The New England town-house, therefore, is significant of more than its predecessor in England or Germany. While with them it means freedom in the management of local affairs, beyond them it means a relation to the State and the National government which they did not. It means not merely a broad basis for the general government in the people, that the people are the reason and remote source of governing power, but that they are themselves the governors. Every man who enters a New England town-house and casts his vote knows that that expression of his will is a force which reaches, or may reach, the Legislature of his State, the governor in his chair, the National Congress, and the President in the White House at Washington. He feels an interest therefore, and a responsibility which the voter in no other land in the world feels, and the town-house is an education to him in the art of self-government which no other country affords, and because of it the town is an institution teaching how to maintain government, local, state, and general, and so bases that government in self-interest and beneficial experience, that it is a pledge of security and perpetuity as regards socialism, communism, and as it would seem every other revolutionary influence from within. It is in strong contrast with the commune of France. France is divided for the purposes of local government into departments; departments into arrondissements; and arrondissements into communes, the commune being the administrative unit. The department is governed by a prefet and a conseil-general, the prefet being appointed by the central government and directly under its control, and the conseil-general an elective body. The arrondissement is presided over by a sous-prefet and an elective council. The commune is governed by a maire and a conseil-municipal.

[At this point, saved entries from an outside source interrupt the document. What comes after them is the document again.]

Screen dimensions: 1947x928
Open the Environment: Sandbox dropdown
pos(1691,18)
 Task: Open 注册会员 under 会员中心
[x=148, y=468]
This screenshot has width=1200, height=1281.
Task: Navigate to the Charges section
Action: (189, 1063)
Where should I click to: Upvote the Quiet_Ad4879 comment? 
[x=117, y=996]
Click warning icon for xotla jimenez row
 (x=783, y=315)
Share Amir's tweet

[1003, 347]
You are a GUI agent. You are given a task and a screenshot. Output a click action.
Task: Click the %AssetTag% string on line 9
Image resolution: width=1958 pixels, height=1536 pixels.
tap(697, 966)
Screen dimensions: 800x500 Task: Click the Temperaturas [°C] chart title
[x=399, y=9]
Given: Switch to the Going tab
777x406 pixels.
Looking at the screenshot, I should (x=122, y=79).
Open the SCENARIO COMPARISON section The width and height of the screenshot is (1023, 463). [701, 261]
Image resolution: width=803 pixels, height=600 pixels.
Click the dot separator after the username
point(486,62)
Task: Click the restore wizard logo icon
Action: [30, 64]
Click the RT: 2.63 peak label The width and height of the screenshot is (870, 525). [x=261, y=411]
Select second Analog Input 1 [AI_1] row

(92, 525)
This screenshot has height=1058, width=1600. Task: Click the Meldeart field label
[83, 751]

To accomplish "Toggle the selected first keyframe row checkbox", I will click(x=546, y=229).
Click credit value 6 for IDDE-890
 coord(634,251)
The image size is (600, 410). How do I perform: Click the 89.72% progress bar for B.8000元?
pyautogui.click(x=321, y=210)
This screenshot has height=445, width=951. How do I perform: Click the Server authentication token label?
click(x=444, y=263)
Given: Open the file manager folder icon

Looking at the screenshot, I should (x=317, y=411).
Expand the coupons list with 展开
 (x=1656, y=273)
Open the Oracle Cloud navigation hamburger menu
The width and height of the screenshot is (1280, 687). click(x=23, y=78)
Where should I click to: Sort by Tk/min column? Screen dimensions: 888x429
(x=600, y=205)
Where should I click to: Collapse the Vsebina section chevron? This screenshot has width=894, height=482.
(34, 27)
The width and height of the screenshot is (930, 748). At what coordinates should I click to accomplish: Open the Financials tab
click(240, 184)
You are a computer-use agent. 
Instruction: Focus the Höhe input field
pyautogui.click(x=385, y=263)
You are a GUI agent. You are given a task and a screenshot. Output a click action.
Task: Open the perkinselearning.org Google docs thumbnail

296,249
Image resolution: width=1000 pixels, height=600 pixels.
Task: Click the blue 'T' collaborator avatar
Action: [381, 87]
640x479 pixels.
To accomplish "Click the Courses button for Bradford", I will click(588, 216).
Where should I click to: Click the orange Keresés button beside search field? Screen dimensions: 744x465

The conseil-municipal is an elective body, but its duties “consist in assisting and to some extent controlling the maire, and in the management of the communal affairs,” but the maire is appointed by the central government and is liable to suspension by the prefet.
The relation of the citizen to the general government in France is therefore totally different from that of the citizen of the United States to his general government, and the town organization is a school of free citizenship which the commune is not, and so far republican institutions in America have a guaranty which in France they have not.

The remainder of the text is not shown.